SOAL LATIHAN →
1. Menurut teks tentang pendidikan Indonesia, apa jabatan Mohammad Abduhzen?
2. Cetak bagian teks tentang pendidikan Indonesia yang dibuka dengan kata-kata berisi "Kritik pedas terhadap" dan ditutup dengan "menjalankan kehidupan sehari-sehari.".

Kritik pedas terhadap dunia pendidikan Indonesia juga
dilantangkan Mohammad Abduhzen, Ketua Litbang PB PGRI. Melalui tulisan
‘Pendidikan yang Fungsinal’, Abduhzen melihat dunia pendidikan Indonesia tidak
menjalankan tugasnya sebagai mestinya.
Pendidikan dimanapun dan kapanpun adalah sebuah elemen
dasar untuk mencerdaskan kehidupan manusia dalam arti sesungguhnya. Pendidikan
bertugas mengajarkan kemampuan berpikir/bernalar (tingkat tinggi) kepada siswa
agar mereka memahami tentang sebab dan akibat yang muncul dalam kehidupan.
Alhasil, pendidikan kita lebih banyak melahirkan
manusia-manusia yang tingkat intelektual, moral dan praktiknya jauh dari
harapan. Ibarat pepatah, jauh panggang dari api. Tidak memiliki kualitas
proposional dan ilmu yang fungsional dalam menjalankan kehidupan sehari-sehari.
Sayangnya dunia pendidikan Indonesia tidak berakar pada
hal itu. Jangankan soal penggunaan nalar. Pendidikan kita malah terlihat latah
meniru berbagai hasil yang dicapai dunia pendidikan negara maju tanpa pernah
melihat proses menuju ke sana.

DATA YANG DIBERIKAN →

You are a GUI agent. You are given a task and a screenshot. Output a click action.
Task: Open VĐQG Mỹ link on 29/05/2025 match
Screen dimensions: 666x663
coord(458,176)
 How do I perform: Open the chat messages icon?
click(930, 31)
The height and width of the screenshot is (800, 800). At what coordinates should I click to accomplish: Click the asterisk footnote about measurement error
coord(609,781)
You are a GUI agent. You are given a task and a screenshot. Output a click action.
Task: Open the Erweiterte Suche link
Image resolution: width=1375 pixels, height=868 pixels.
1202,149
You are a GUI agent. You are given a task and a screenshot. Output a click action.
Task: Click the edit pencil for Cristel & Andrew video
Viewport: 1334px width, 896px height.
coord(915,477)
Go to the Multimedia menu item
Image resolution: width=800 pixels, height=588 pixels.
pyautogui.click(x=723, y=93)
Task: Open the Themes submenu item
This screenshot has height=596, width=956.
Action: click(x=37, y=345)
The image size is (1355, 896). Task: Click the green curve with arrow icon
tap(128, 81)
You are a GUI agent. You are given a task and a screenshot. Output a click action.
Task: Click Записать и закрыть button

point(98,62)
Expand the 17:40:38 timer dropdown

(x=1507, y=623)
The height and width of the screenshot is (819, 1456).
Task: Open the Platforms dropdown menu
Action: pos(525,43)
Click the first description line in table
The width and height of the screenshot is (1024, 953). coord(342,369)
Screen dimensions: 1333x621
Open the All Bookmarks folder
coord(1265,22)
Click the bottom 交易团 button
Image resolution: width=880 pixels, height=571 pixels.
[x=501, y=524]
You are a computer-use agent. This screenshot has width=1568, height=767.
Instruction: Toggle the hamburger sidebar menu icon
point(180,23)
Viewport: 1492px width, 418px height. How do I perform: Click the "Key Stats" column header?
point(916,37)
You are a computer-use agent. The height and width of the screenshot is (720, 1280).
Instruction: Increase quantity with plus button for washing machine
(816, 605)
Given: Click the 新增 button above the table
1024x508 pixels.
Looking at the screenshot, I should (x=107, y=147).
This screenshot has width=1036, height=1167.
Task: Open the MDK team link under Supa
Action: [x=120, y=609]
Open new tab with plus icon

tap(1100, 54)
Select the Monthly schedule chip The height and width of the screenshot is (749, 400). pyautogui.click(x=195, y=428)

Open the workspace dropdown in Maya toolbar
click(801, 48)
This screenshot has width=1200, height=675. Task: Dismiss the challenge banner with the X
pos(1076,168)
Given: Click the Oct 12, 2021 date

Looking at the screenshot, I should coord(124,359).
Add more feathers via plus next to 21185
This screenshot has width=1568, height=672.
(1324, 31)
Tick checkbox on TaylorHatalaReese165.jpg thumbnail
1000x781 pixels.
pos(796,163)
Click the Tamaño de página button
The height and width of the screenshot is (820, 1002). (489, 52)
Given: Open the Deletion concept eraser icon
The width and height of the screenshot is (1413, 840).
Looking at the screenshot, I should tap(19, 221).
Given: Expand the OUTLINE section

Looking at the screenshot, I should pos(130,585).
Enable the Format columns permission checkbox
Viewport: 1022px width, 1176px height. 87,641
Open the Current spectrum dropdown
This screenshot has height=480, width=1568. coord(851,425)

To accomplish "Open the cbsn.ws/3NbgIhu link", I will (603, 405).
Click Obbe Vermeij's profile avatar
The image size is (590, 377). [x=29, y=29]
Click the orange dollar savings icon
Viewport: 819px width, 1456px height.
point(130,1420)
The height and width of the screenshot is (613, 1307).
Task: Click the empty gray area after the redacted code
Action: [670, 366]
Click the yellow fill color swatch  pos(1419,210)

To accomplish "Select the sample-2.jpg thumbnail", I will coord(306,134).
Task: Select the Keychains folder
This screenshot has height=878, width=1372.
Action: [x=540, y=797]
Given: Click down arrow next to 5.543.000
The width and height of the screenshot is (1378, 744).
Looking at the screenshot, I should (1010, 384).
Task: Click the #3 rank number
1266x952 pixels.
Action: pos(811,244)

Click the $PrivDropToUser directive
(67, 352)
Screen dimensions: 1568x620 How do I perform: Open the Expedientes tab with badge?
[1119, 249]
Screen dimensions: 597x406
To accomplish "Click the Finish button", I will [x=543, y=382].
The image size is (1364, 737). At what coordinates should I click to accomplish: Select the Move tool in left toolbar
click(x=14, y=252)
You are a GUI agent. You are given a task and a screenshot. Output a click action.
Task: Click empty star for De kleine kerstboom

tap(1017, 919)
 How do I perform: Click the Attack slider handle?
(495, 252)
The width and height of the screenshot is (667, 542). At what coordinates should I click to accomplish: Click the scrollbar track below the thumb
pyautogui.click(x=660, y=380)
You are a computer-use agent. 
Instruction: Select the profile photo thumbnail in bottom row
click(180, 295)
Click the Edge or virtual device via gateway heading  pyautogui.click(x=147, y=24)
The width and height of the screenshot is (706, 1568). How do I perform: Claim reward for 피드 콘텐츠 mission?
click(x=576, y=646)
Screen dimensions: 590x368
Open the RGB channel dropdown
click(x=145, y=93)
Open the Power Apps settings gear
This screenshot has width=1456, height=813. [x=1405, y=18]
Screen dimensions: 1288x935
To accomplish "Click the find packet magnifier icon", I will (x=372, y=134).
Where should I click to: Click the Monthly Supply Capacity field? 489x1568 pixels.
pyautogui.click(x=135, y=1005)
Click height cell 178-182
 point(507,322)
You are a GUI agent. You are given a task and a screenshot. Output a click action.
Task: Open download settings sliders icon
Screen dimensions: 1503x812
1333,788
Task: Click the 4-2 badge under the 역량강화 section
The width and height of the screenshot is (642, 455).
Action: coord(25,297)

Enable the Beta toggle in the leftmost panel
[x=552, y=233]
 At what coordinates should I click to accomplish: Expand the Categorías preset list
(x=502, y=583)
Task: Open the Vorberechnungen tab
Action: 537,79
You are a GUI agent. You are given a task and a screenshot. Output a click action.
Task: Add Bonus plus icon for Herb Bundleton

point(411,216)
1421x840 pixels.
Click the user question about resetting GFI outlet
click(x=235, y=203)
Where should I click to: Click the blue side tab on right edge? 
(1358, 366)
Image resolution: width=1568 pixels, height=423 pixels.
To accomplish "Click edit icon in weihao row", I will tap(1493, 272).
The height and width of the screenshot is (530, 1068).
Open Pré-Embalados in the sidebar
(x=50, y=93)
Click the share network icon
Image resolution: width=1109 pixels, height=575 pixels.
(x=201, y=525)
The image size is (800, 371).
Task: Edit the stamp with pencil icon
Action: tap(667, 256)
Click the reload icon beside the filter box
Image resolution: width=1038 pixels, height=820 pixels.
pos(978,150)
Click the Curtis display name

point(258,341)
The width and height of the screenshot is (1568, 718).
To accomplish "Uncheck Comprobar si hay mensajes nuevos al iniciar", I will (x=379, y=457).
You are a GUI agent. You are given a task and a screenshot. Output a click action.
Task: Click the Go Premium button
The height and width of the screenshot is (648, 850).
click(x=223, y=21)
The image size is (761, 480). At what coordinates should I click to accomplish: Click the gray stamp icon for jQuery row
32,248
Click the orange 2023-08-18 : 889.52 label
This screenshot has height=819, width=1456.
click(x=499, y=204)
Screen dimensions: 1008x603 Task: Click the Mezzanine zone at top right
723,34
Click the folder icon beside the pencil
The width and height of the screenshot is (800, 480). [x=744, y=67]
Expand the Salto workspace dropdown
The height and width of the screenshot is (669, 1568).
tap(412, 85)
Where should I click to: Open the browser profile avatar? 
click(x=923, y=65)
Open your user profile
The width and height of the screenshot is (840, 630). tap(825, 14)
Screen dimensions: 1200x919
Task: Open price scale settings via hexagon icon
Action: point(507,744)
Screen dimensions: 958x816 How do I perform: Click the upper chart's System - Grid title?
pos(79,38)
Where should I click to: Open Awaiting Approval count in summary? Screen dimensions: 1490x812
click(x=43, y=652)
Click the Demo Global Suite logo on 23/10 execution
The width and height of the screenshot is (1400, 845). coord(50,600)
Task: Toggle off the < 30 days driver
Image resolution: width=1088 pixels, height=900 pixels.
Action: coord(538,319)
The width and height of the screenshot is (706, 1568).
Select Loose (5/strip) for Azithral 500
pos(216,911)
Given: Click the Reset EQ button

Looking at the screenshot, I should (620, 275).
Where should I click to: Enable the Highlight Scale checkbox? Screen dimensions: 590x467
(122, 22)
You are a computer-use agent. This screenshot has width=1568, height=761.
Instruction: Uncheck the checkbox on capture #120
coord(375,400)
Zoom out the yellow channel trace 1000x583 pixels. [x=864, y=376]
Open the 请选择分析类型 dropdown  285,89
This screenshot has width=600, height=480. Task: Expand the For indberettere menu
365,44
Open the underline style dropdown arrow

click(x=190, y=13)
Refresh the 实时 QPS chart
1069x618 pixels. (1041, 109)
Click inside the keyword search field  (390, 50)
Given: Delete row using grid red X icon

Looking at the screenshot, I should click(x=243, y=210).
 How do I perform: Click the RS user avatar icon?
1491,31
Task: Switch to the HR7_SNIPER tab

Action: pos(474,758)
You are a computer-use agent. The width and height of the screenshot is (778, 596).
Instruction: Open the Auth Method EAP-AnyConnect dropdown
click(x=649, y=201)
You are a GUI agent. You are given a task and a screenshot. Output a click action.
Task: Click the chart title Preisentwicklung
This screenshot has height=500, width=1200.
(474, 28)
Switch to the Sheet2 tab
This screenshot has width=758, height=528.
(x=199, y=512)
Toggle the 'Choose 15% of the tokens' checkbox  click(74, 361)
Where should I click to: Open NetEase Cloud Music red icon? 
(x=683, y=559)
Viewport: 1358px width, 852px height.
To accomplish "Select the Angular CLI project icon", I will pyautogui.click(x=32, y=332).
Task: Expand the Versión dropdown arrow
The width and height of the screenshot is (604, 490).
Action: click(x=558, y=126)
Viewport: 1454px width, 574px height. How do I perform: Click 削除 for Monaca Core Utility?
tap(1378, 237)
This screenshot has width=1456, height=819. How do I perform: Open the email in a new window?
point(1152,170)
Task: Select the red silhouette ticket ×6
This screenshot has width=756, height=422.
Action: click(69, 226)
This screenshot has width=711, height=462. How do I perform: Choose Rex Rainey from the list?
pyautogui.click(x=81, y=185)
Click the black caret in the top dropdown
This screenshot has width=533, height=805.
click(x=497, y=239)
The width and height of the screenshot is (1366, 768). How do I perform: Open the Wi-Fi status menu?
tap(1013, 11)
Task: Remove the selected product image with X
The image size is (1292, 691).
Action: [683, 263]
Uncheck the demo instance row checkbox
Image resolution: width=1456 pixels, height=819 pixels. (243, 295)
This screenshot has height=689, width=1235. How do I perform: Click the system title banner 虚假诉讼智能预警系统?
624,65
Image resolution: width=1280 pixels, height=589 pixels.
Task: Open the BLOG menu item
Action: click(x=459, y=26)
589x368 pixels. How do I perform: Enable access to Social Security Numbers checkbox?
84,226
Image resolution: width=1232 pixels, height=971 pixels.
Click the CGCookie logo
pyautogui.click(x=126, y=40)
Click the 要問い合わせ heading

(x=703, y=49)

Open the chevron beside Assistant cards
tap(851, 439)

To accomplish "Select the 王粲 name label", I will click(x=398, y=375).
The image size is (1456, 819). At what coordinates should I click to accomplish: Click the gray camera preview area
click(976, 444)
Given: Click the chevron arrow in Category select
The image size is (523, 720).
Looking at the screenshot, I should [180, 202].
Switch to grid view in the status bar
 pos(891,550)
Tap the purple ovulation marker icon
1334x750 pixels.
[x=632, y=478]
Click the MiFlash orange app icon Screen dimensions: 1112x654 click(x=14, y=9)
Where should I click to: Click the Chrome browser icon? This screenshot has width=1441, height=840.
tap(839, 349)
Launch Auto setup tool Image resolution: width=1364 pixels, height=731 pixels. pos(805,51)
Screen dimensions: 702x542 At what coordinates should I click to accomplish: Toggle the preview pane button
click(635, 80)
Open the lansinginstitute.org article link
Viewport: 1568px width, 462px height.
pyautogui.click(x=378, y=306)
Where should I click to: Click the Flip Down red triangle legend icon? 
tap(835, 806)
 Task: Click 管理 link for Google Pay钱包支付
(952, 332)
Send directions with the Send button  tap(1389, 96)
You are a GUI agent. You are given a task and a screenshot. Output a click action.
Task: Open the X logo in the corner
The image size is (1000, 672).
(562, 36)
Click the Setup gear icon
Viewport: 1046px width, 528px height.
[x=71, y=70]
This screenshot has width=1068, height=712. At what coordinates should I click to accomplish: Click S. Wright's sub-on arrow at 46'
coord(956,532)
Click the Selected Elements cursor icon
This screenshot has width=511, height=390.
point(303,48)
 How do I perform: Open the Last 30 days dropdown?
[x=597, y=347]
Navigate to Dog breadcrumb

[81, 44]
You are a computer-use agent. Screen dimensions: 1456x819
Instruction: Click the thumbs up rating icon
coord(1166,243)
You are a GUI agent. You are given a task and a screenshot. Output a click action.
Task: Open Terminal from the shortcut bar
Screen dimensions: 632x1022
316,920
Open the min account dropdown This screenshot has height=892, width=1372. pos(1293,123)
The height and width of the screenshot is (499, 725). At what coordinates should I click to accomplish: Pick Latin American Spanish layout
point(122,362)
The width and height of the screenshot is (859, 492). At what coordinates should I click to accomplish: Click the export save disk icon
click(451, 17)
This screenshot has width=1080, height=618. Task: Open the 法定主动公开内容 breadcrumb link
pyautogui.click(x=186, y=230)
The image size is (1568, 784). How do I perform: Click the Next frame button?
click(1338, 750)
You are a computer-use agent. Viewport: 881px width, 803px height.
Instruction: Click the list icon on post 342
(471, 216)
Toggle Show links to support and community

PEMBAHASAN JAWABAN →
1. Ketua Litbang PB PGRI.

2.
Kritik pedas terhadap dunia pendidikan Indonesia juga
dilantangkan Mohammad Abduhzen, Ketua Litbang PB PGRI. Melalui tulisan
‘Pendidikan yang Fungsinal’, Abduhzen melihat dunia pendidikan Indonesia tidak
menjalankan tugasnya sebagai mestinya.
Pendidikan dimanapun dan kapanpun adalah sebuah elemen
dasar untuk mencerdaskan kehidupan manusia dalam arti sesungguhnya. Pendidikan
bertugas mengajarkan kemampuan berpikir/bernalar (tingkat tinggi) kepada siswa
agar mereka memahami tentang sebab dan akibat yang muncul dalam kehidupan.
Alhasil, pendidikan kita lebih banyak melahirkan
manusia-manusia yang tingkat intelektual, moral dan praktiknya jauh dari
harapan. Ibarat pepatah, jauh panggang dari api. Tidak memiliki kualitas
proposional dan ilmu yang fungsional dalam menjalankan kehidupan sehari-sehari.